Metz 1907, 37 ans d’occupation prussienne. C’est au travers d’une rencontre entre deux personnages appartenant à chacun des deux camps que le lecteur comprend la difficulté de cette coexistence.
Après avoir célébré les charmes uniques de Metz et sa campagne, mais enlaidis par le goût allemand, Barrès nous montre un jeune Prussien, Frédéric Asmus, fraichement débarqué pour devenir professeur de lycée et perfectionner son français. Il trouve à s’héberger chez une vieille dame et sa petite-fille, Colette Baudoche, avec qui il sympathise rapidement.
En leur compagnie, Asmus va goûter les beautés de la civilisation française, et prendre conscience des lourdeurs de la civilisation germanique. Il se sent de plus en plus en porte-à-faux avec le pangermanisme affiché de ses compatriotes, et finira par demander en mariage la jeune Colette.
Mais cette demande coïncide avec la célébration solennelle de la mort des soldats français pendant la guerre de 1870. Colette ne peut se résoudre à épouser un Allemand et laissera Asmus à ses regrets.
De ce qui aurait pu être une bluette dans le style de Romeo et Juliette, Barrès fait une intéressante plongée dans cette période mal connue de l’occupation prussienne en Alsace –Lorraine.
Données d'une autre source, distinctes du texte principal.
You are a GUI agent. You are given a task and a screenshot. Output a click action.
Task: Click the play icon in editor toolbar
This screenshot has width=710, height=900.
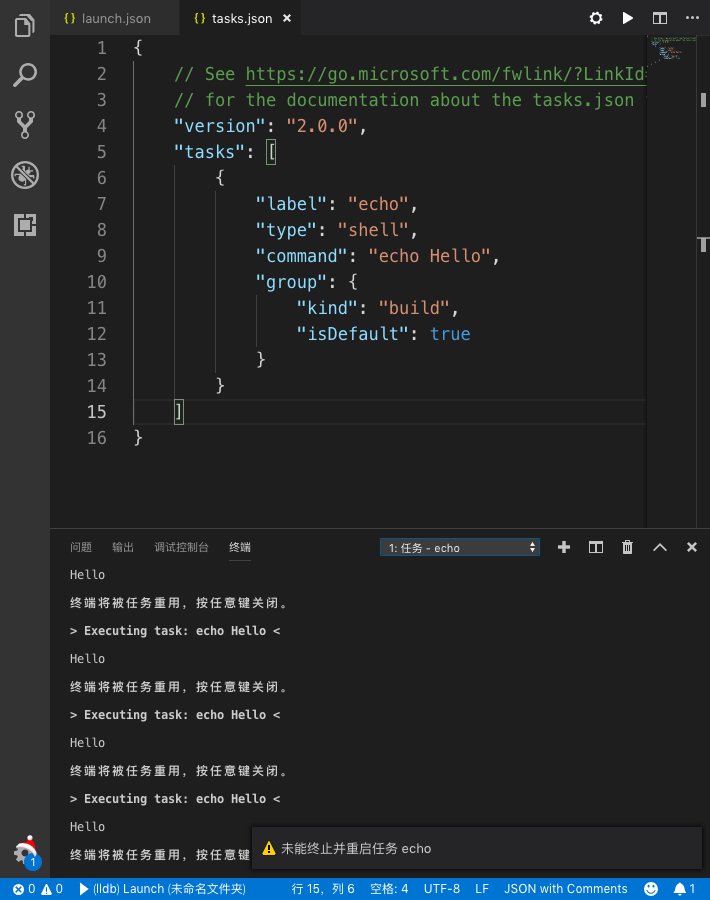tap(627, 18)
Non sans parti-pris, Barrès montre la volonté prussienne de germaniser cette région de longue tradition française : la gare de Metz, spectaculaire manifeste de la présence allemande, une visite de Guillaume Ier, un enseignement germanophile. A cette volonté répond la résistance de la population messine : refus d’assister aux cérémonies allemandes, organisation de conférences en français, attachement au sol natal, alors que les Prussiens s’accommoderaient du départ la population locale pour coloniser en profondeur.
Si Colette Baudoche mérite sa qualité d’héroïne éponyme, elle qui sacrifie son amour pour l’honneur national, c’est Asmus qui est le personnage le plus intéressant parce que le plus complexe. Ecartelé entre deux attachements, il représente aux yeux de Barrès le défenseur le plus crédible de la culture française. Mais il doit à la fois se justifier face à ses compatriotes pangermanistes et subir les sarcasmes et la méfiance des locaux. Idiot utile de la cause française, il sera le grand perdant de ce mélange culturel.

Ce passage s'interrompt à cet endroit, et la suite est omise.